● Data to examine
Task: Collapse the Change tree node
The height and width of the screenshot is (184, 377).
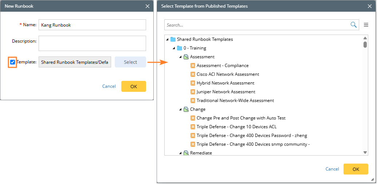Action: [180, 109]
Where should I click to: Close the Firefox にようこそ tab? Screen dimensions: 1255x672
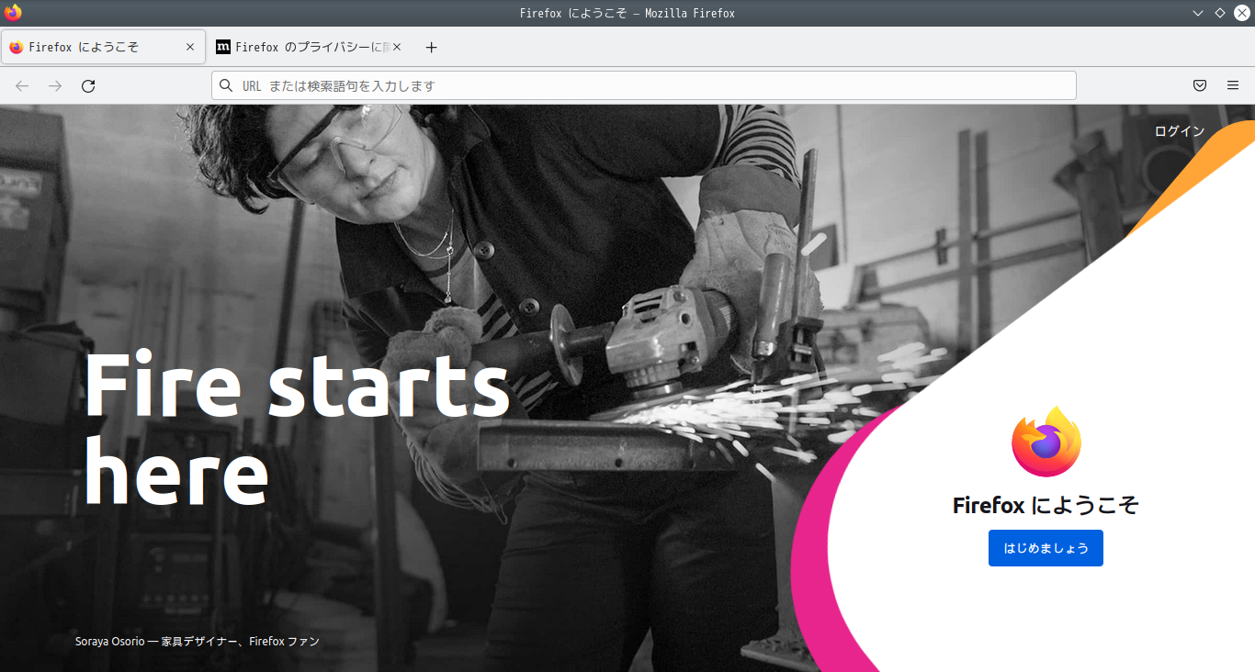tap(190, 47)
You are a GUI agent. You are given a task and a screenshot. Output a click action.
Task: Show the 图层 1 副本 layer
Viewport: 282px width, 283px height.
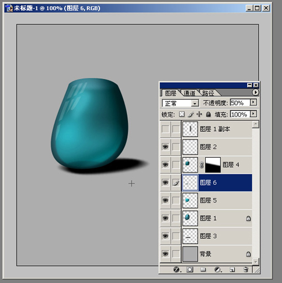[165, 129]
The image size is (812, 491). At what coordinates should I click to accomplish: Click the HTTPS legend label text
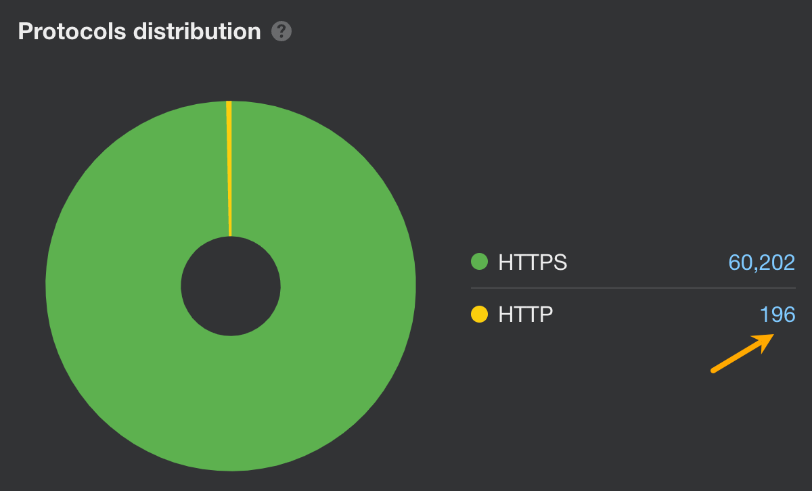coord(532,262)
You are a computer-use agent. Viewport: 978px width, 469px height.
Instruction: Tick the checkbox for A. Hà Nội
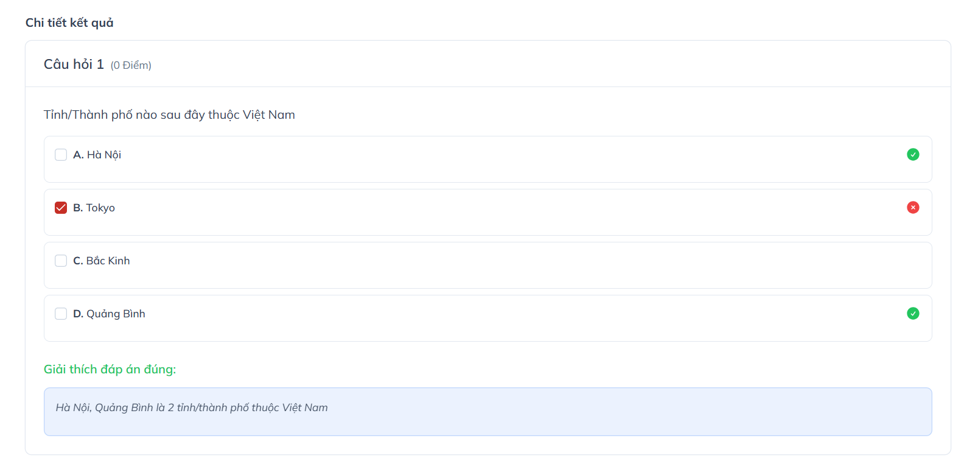pyautogui.click(x=61, y=155)
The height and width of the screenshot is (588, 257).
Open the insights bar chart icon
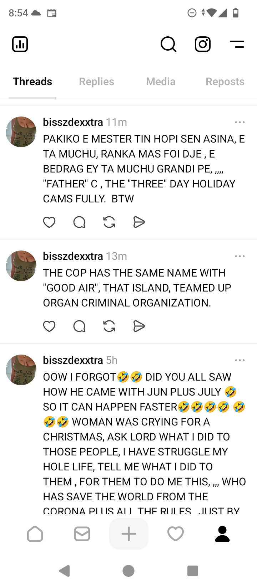coord(20,44)
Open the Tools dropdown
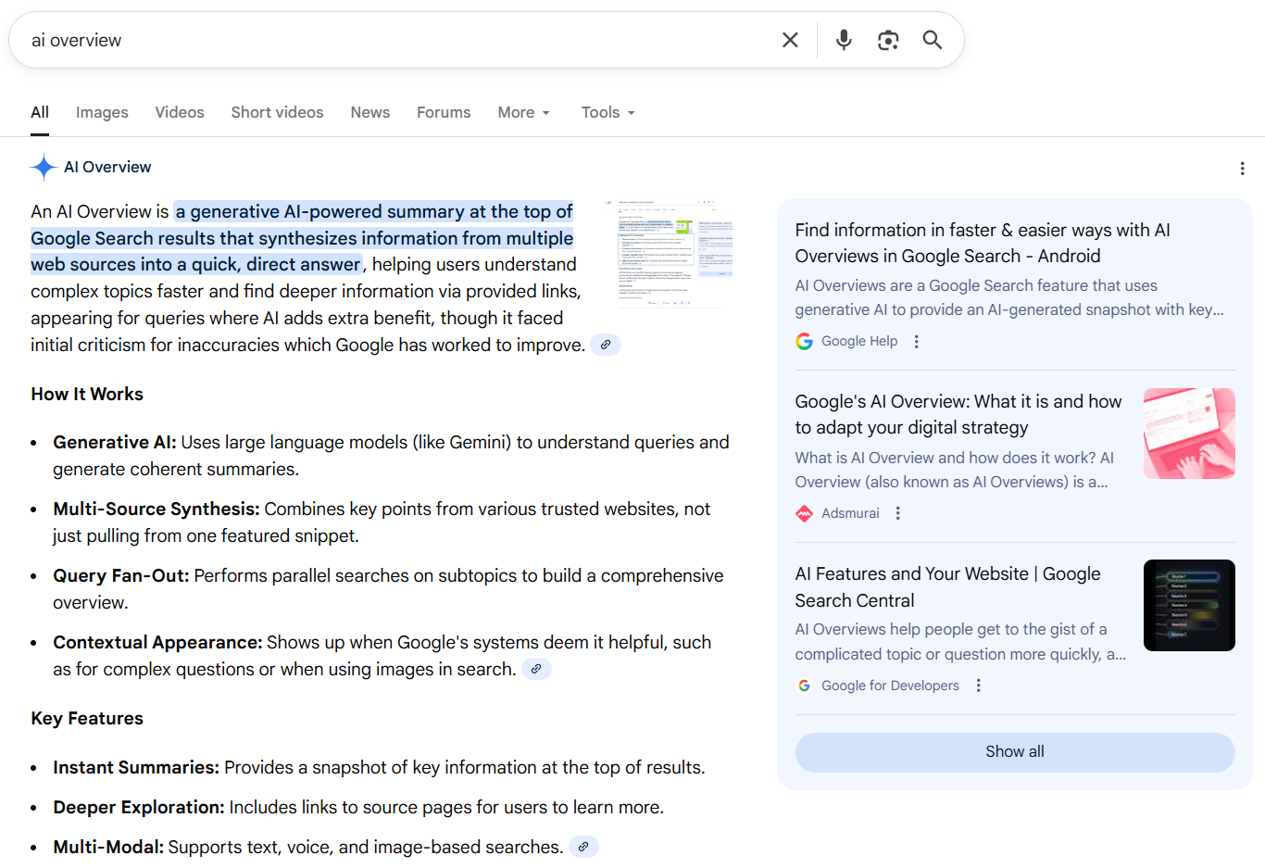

● Task instructions
Could you copy out every record exactly, minus the pictures?

● Answer to the problem
Task: Collapse the Change tree node
The height and width of the screenshot is (184, 377).
Action: [180, 109]
Where should I click to: Close the Firefox にようこそ tab? Screen dimensions: 1255x672
tap(190, 47)
You are a GUI agent. You are given a task and a screenshot. Output a click action.
Task: Show the 图层 1 副本 layer
Viewport: 282px width, 283px height.
[165, 129]
The image size is (812, 491). At what coordinates should I click to accomplish: Click the HTTPS legend label text
coord(532,262)
You are a computer-use agent. Viewport: 978px width, 469px height.
Instruction: Tick the checkbox for A. Hà Nội
pyautogui.click(x=61, y=155)
The height and width of the screenshot is (588, 257).
Open the insights bar chart icon
coord(20,44)
Open the Tools dropdown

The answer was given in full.